(Records for finding items)

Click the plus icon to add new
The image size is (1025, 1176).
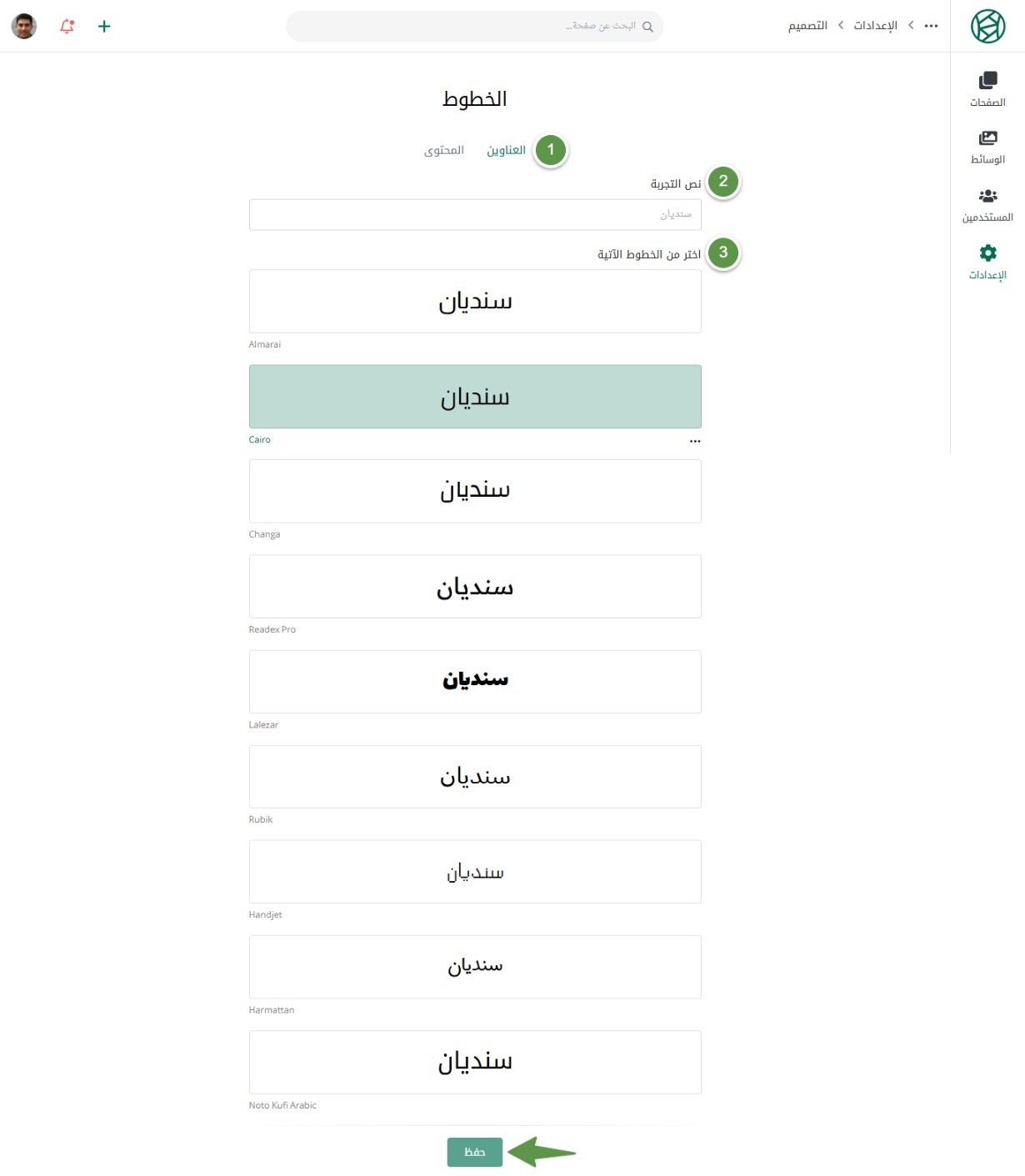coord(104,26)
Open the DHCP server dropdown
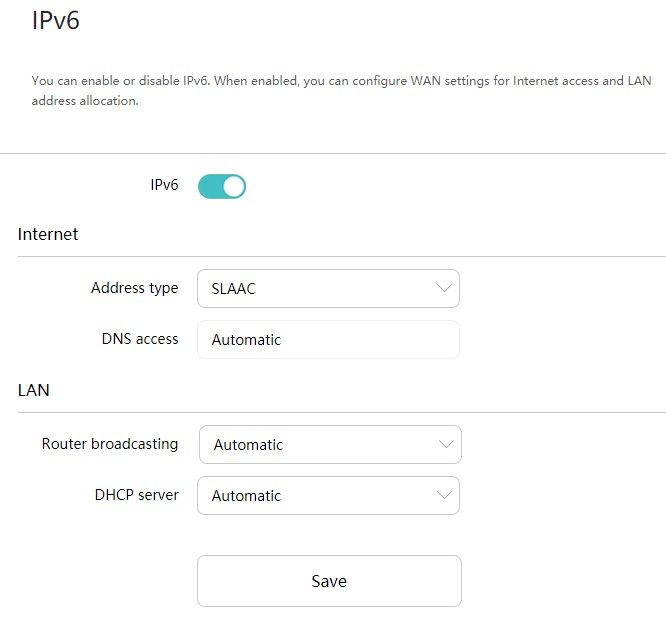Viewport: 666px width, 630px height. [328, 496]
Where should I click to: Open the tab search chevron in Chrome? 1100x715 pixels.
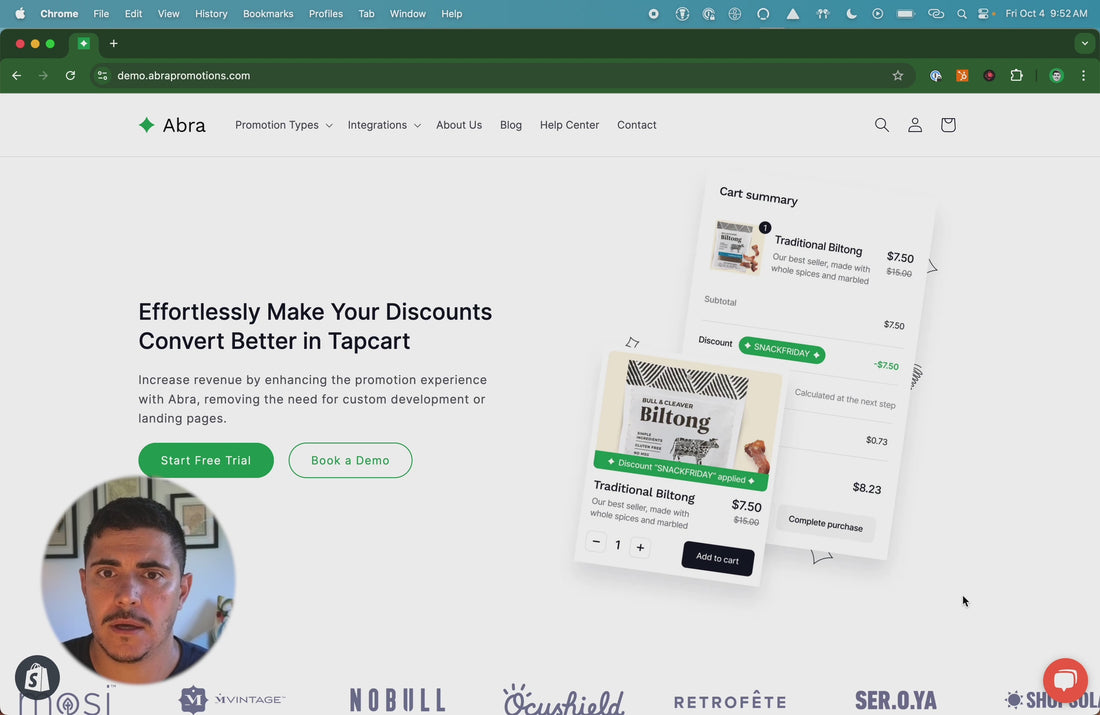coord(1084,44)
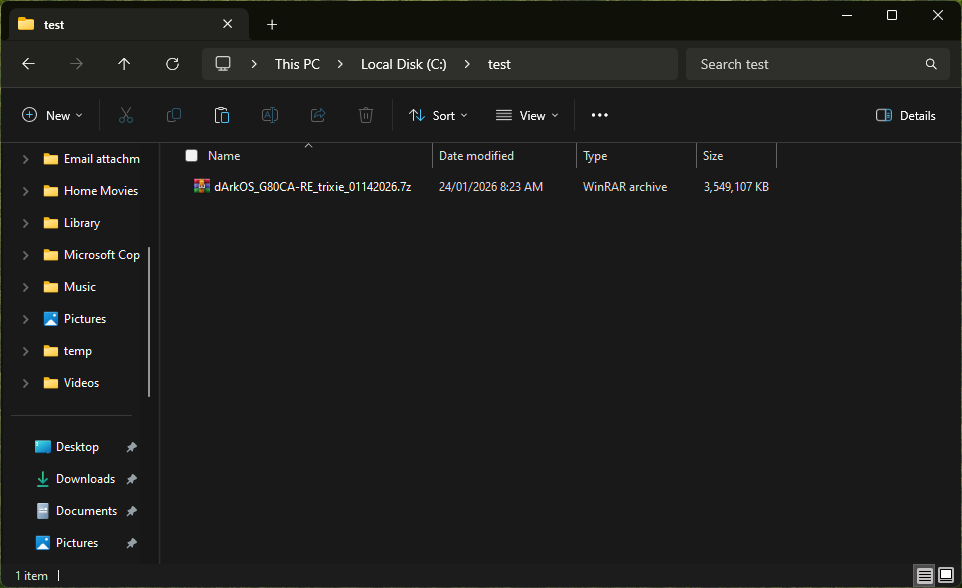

• **Set problem**
Show every line of the records above that contains the word "Open".

• **Solution below**
Open the DHCP server dropdown
Where should I click to: Open the tab search chevron in Chrome? 1100x715 pixels.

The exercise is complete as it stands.